We have examined with care each of the prior publications, consisting of excerpts from encyclopedias, dictionaries, scientific notes, etc., introduced by the appellants and claimed by them to show anticipation. The rule is that a description in a prior publication, in order to defeat a patent, must contain and exhibit a substantial representation of the patented improvement in such full, clear, and exact terms as to enable any person, skilled in the art or science to which it appertains, to make, construct, and practice the invention patented. It must be
Page 442.
an account of a complete and operative invention, capable of being put into practical operation. Seymour v. Osborne, 78 U.S. (11 Wall.) 516, 20 L.Ed. 33. Tested by this rule, the publications in the present case are not sufficient to support a claim of anticipation.
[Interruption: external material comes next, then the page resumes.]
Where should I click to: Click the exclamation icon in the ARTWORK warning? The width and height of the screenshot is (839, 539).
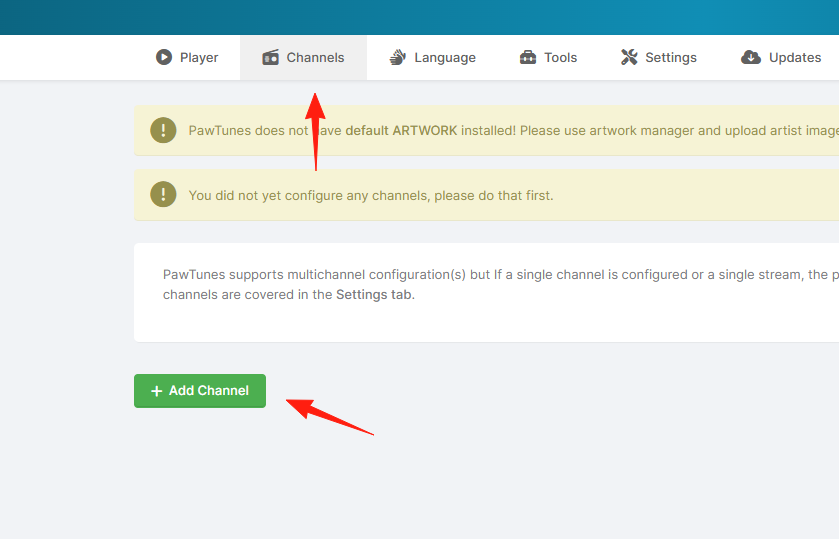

3. On the question of estoppel the learned judge of the court below was of opinion that the fact that the city of Portland saw fit to specify Hassam paving for its streets at the request of the holder of the patents did not excuse one who underbid the owner of the patents for an infringement thereof, any more than if the owner of a rock quarry should induce the city to specify rock for use in a street of a quality to be obtained only from his quarry would justify the successful bidder in appropriating the rock without paying for it. This is undoubtedly true. Nor does the application of such a rule work any hardship upon the appellants. Having bid for and secured the contract for the paving of the city streets, the appellants had only to enter into a satisfactory arrangement with the appellees for the payment of royalties for the use of the processes covered by the Hassam patents in the performance of the contract with the city of Portland. This they did not do. Under such circumstances, the defense of estoppel is not open to the appellants.
The decree of the court below is affirmed.